Segment Start: RECORDS FOR THE TASK
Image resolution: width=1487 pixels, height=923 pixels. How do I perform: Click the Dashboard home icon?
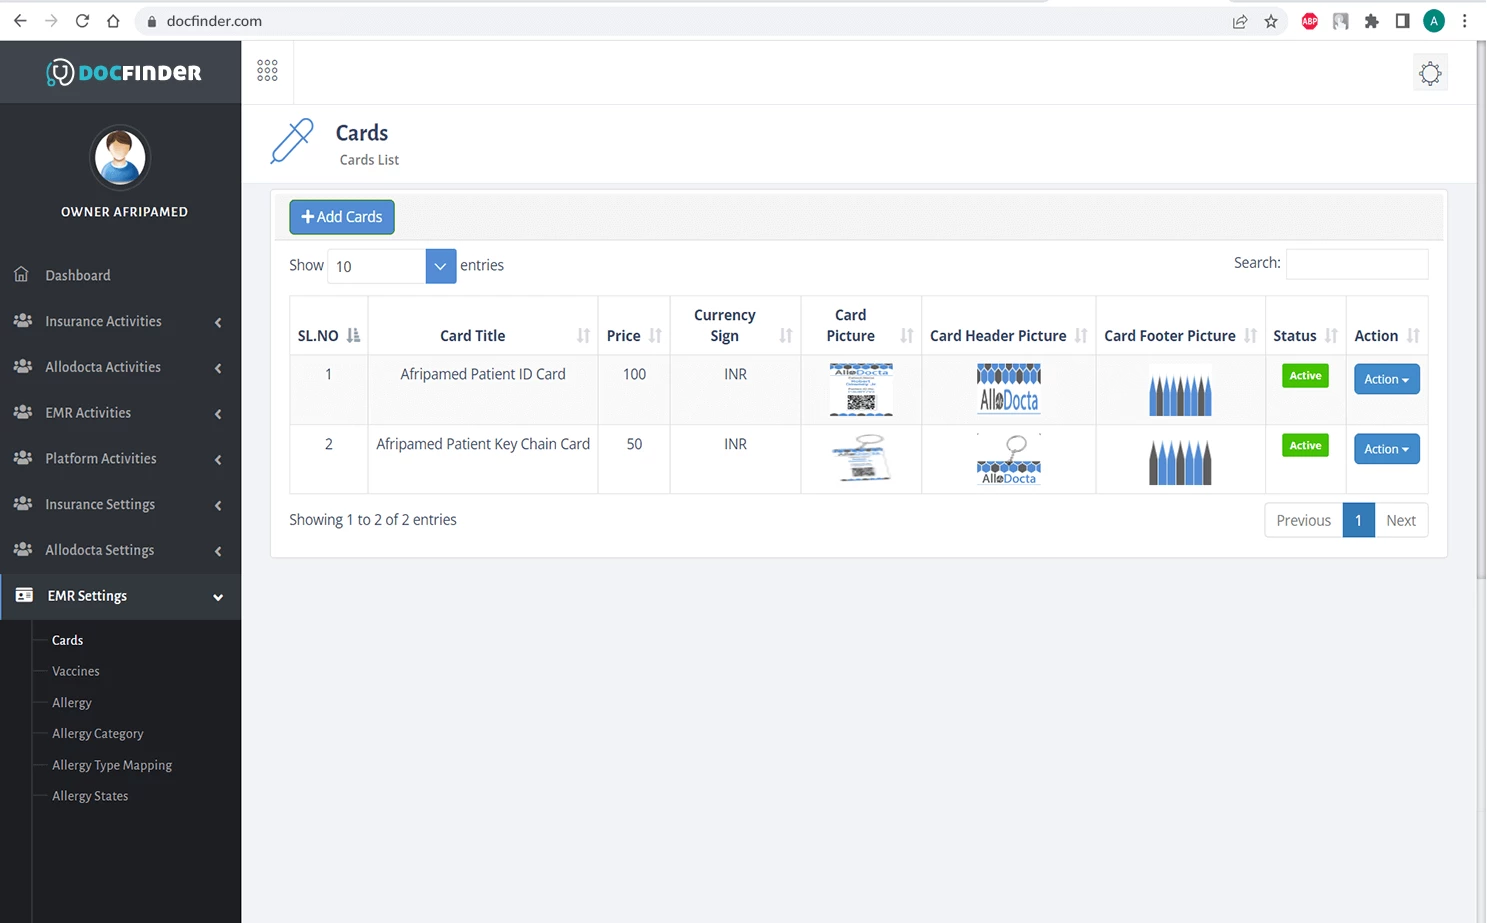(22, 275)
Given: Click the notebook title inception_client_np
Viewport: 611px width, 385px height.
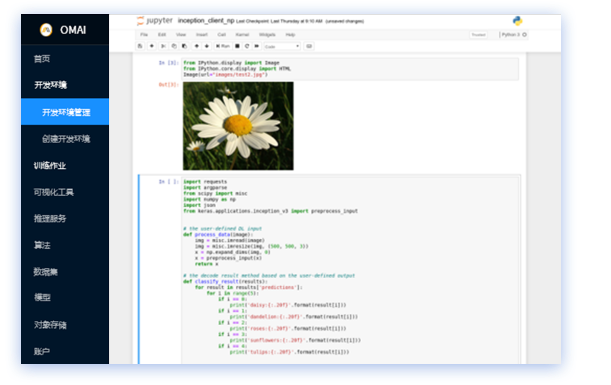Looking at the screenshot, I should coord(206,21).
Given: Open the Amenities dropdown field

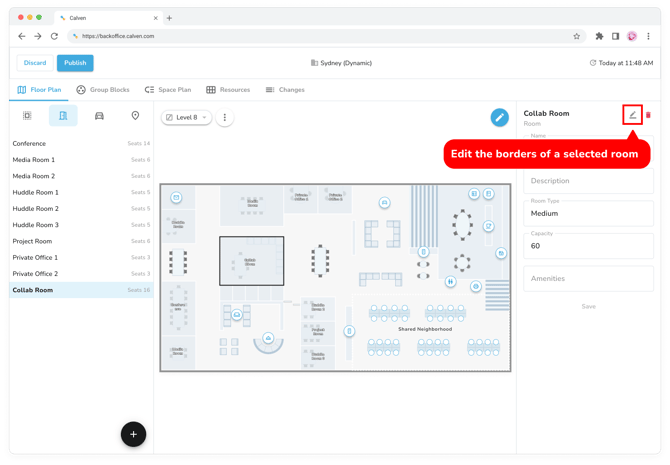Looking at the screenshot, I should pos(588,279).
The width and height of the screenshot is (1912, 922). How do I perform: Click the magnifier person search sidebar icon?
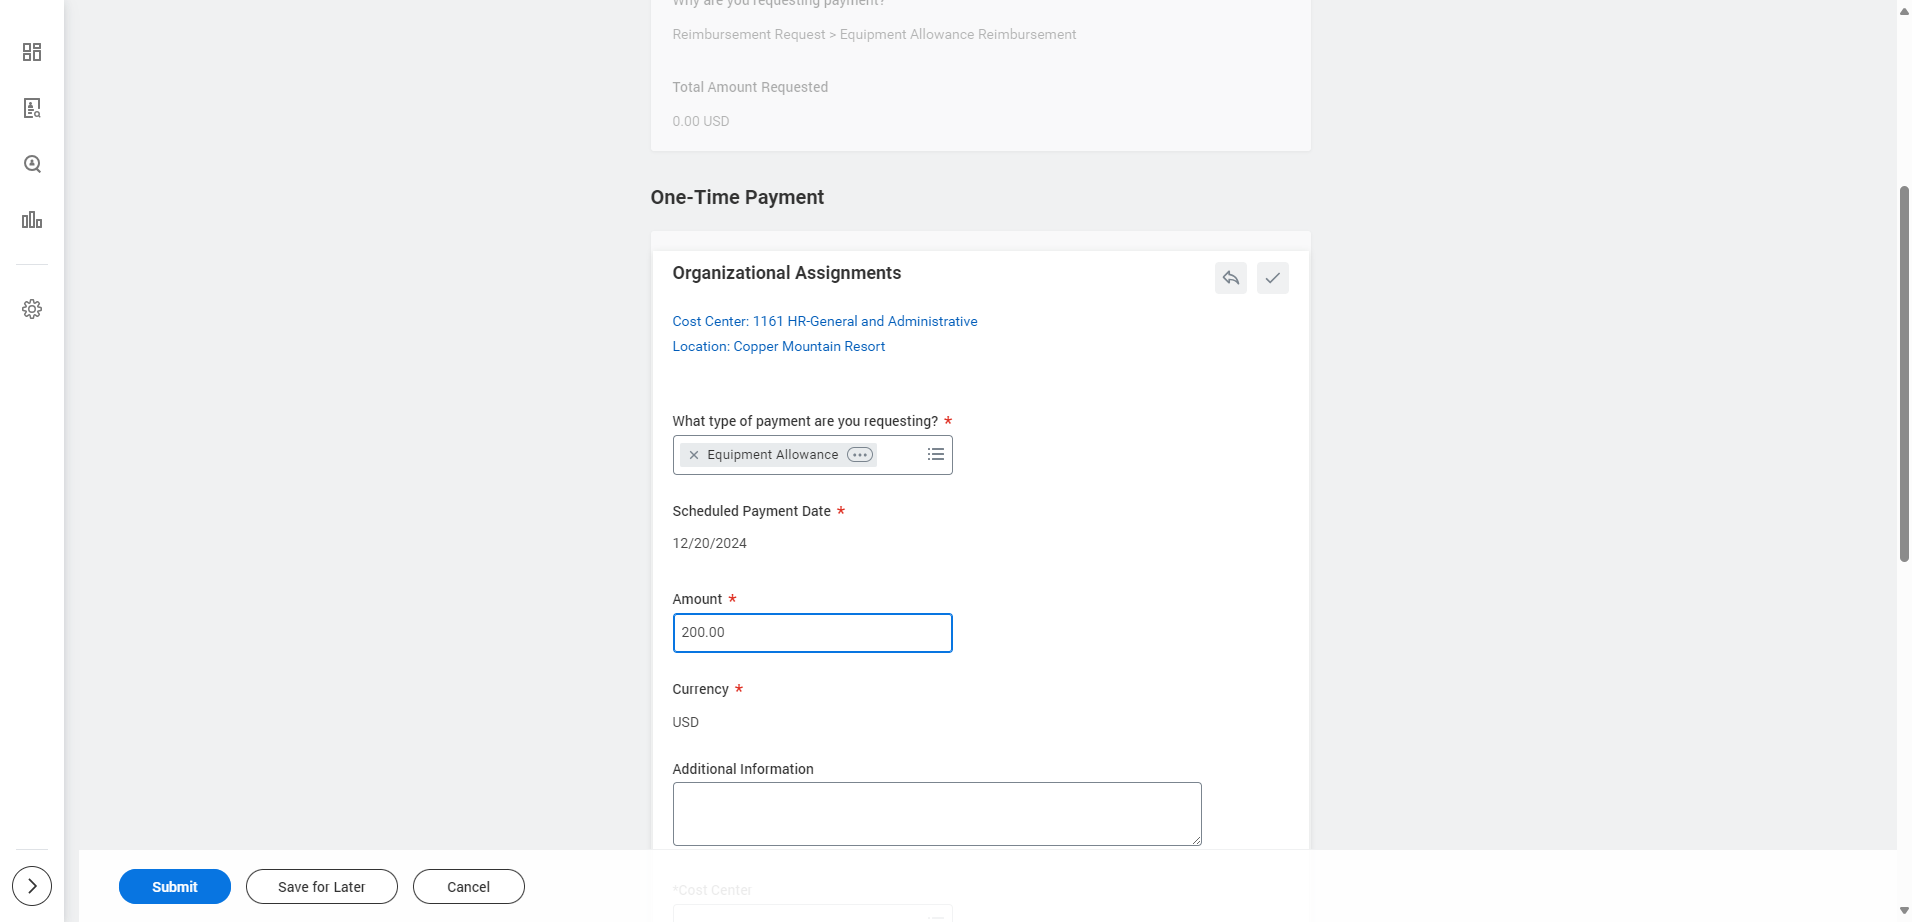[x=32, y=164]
Segment End: RECORDS FOR THE TASK
ASSIGNMENT:
Every line from the one containing "Given: Click the" through the last line of the data is to be retyped exactly, with nothing added and no pictures included.

ANSWER AREA:
Given: Click the notebook title inception_client_np
Viewport: 611px width, 385px height.
Looking at the screenshot, I should coord(206,21).
Given: Open the Amenities dropdown field

Looking at the screenshot, I should pos(588,279).
The width and height of the screenshot is (1912, 922). How do I perform: Click the magnifier person search sidebar icon?
[x=32, y=164]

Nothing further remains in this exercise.